(Requirement): Please answer from the travel post on Boston and New York: in which building did protest against the Stamp Act first start in 1764?

(Excerpt provided):

Posted by: chiarraigrrl | February 20, 2011

New York or Boston?

Boston
photo of Boston by J Stephen Conn on flickr

So, earlier today @EimearMcCormack mentioned on twitter that she was planning her first-ever trip to America this year and was trying to decide: New York or Boston? I immediately responded Boston ftw, obviously, because although there are a million sights to see in NY, my heart would go for Boston every time because it’s a city that feels more like a town, whereas NY is very definitely a city. Boston to me has a more relaxed feel to it. Of course, being the map and travel geek that I am, I can’t help myself and must make suggestions for where to visit in each city- and as an honorary Rhode Islander, suggest that time be made to stop in Li’l Rhody for a day or two…. ๐Ÿ™‚

If I had two weeks for a trip to Boston/New York, these are some of the things I’d be thinking of doing:

Faneuil Hall
photo of Faneuil Hall by Zoonabar on flickr
Boston has loads of things to see and do. Top of the list, of course, is a visit to Faneuil Hall, a beautiful building and important part of American history, it being where protest initially started against the Stamp Act in 1764, as part of the first rumblings of what would be the fight for American independence from the British empire. While there it’s definitely worth taking in the Faneuil Hall marketplace, a wonderful buzzing market full of lovely shops and places to eat.

(Given information):
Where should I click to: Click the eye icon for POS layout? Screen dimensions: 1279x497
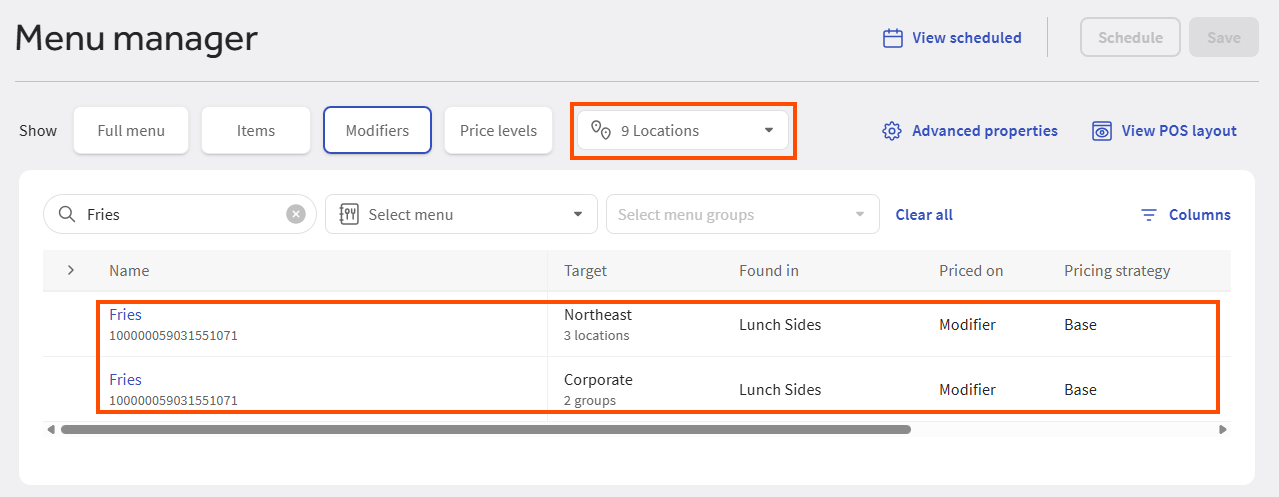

(Correct result): Faneuil Hall